_Objetivo_. Presenta todas las líneas de los datos que aparecen abajo como una lista numerada, omitiendo las líneas en blanco.

_Datos de trabajo_.
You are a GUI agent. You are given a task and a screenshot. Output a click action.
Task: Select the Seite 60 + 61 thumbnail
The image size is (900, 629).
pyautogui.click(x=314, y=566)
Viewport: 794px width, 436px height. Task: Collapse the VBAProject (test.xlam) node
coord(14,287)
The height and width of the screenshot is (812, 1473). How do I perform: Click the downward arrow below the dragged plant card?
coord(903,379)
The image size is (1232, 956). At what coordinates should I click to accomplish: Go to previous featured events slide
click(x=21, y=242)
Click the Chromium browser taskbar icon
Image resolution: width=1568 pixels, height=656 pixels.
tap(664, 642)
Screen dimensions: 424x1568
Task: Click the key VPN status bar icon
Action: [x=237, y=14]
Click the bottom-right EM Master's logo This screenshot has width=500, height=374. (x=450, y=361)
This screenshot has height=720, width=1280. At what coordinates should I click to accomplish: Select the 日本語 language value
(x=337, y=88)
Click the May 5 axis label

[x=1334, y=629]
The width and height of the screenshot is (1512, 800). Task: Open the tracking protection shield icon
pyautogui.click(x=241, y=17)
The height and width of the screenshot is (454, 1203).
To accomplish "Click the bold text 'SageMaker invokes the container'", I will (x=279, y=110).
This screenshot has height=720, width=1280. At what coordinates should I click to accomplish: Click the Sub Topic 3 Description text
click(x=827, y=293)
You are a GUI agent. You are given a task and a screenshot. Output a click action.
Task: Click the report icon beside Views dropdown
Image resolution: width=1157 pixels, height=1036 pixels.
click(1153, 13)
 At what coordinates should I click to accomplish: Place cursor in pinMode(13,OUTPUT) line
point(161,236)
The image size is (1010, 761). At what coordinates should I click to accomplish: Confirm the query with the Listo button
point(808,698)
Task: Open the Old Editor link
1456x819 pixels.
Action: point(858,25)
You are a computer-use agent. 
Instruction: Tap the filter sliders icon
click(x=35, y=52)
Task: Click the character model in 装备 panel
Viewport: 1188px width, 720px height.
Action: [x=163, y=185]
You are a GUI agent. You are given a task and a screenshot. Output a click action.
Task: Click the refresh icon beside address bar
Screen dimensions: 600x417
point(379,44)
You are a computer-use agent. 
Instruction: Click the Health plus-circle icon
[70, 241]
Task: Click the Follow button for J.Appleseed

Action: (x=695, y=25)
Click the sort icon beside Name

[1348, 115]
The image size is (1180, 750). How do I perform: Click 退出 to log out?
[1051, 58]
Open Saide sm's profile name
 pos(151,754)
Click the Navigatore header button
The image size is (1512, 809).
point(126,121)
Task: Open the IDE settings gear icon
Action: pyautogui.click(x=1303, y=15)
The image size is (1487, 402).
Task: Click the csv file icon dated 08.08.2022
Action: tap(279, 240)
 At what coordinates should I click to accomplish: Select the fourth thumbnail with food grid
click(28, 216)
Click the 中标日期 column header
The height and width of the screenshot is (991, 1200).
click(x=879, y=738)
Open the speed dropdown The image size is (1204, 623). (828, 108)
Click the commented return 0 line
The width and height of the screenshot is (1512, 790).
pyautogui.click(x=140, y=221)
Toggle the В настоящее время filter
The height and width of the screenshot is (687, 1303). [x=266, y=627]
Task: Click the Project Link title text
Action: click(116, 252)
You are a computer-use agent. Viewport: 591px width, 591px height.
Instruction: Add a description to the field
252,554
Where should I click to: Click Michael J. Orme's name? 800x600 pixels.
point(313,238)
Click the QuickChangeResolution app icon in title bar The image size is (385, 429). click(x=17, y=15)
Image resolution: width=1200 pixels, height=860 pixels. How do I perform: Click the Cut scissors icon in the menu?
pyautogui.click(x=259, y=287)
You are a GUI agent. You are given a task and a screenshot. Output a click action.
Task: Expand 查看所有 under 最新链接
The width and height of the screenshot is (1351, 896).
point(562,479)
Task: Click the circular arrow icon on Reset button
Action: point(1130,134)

_Resultado a continuación_.
1. You are a GUI agent. You are given a task and a screenshot. Output a click action.
2. Task: Select the Seite 60 + 61 thumbnail
3. The image size is (900, 629).
4. pyautogui.click(x=314, y=566)
5. Viewport: 794px width, 436px height. Task: Collapse the VBAProject (test.xlam) node
6. coord(14,287)
7. The height and width of the screenshot is (812, 1473). How do I perform: Click the downward arrow below the dragged plant card?
8. coord(903,379)
9. The image size is (1232, 956). At what coordinates should I click to accomplish: Go to previous featured events slide
10. click(x=21, y=242)
11. Click the Chromium browser taskbar icon
12. Image resolution: width=1568 pixels, height=656 pixels.
13. tap(664, 642)
14. Screen dimensions: 424x1568
15. Task: Click the key VPN status bar icon
16. Action: [x=237, y=14]
17. Click the bottom-right EM Master's logo This screenshot has width=500, height=374. (x=450, y=361)
18. This screenshot has height=720, width=1280. At what coordinates should I click to accomplish: Select the 日本語 language value
19. (x=337, y=88)
20. Click the May 5 axis label
21. [x=1334, y=629]
22. The width and height of the screenshot is (1512, 800). Task: Open the tracking protection shield icon
23. pyautogui.click(x=241, y=17)
24. The height and width of the screenshot is (454, 1203).
25. To accomplish "Click the bold text 'SageMaker invokes the container'", I will (x=279, y=110).
26. This screenshot has height=720, width=1280. At what coordinates should I click to accomplish: Click the Sub Topic 3 Description text
27. click(x=827, y=293)
28. You are a GUI agent. You are given a task and a screenshot. Output a click action.
29. Task: Click the report icon beside Views dropdown
30. Image resolution: width=1157 pixels, height=1036 pixels.
31. click(1153, 13)
32.  At what coordinates should I click to accomplish: Place cursor in pinMode(13,OUTPUT) line
33. point(161,236)
34. The image size is (1010, 761). At what coordinates should I click to accomplish: Confirm the query with the Listo button
35. point(808,698)
36. Task: Open the Old Editor link
37. 1456x819 pixels.
38. Action: point(858,25)
39. You are a computer-use agent. 
40. Instruction: Tap the filter sliders icon
41. click(x=35, y=52)
42. Task: Click the character model in 装备 panel
43. Viewport: 1188px width, 720px height.
44. Action: [x=163, y=185]
45. You are a GUI agent. You are given a task and a screenshot. Output a click action.
46. Task: Click the refresh icon beside address bar
47. Screen dimensions: 600x417
48. point(379,44)
49. You are a computer-use agent. 
50. Instruction: Click the Health plus-circle icon
51. [70, 241]
52. Task: Click the Follow button for J.Appleseed
53. Action: (x=695, y=25)
54. Click the sort icon beside Name
55. [1348, 115]
56. The image size is (1180, 750). How do I perform: Click 退出 to log out?
57. [1051, 58]
58. Open Saide sm's profile name
59.  pos(151,754)
60. Click the Navigatore header button
61. The image size is (1512, 809).
62. point(126,121)
63. Task: Open the IDE settings gear icon
64. Action: pyautogui.click(x=1303, y=15)
65. The image size is (1487, 402).
66. Task: Click the csv file icon dated 08.08.2022
67. Action: tap(279, 240)
68.  At what coordinates should I click to accomplish: Select the fourth thumbnail with food grid
69. click(28, 216)
70. Click the 中标日期 column header
71. The height and width of the screenshot is (991, 1200).
72. click(x=879, y=738)
73. Open the speed dropdown The image size is (1204, 623). (828, 108)
74. Click the commented return 0 line
75. The width and height of the screenshot is (1512, 790).
76. pyautogui.click(x=140, y=221)
77. Toggle the В настоящее время filter
78. The height and width of the screenshot is (687, 1303). [x=266, y=627]
79. Task: Click the Project Link title text
80. Action: click(116, 252)
81. You are a computer-use agent. Viewport: 591px width, 591px height.
82. Instruction: Add a description to the field
83. 252,554
84. Where should I click to: Click Michael J. Orme's name? 800x600 pixels.
85. point(313,238)
86. Click the QuickChangeResolution app icon in title bar The image size is (385, 429). click(x=17, y=15)
87. Image resolution: width=1200 pixels, height=860 pixels. How do I perform: Click the Cut scissors icon in the menu?
88. pyautogui.click(x=259, y=287)
89. You are a GUI agent. You are given a task and a screenshot. Output a click action.
90. Task: Expand 查看所有 under 最新链接
91. The width and height of the screenshot is (1351, 896).
92. point(562,479)
93. Task: Click the circular arrow icon on Reset button
94. Action: point(1130,134)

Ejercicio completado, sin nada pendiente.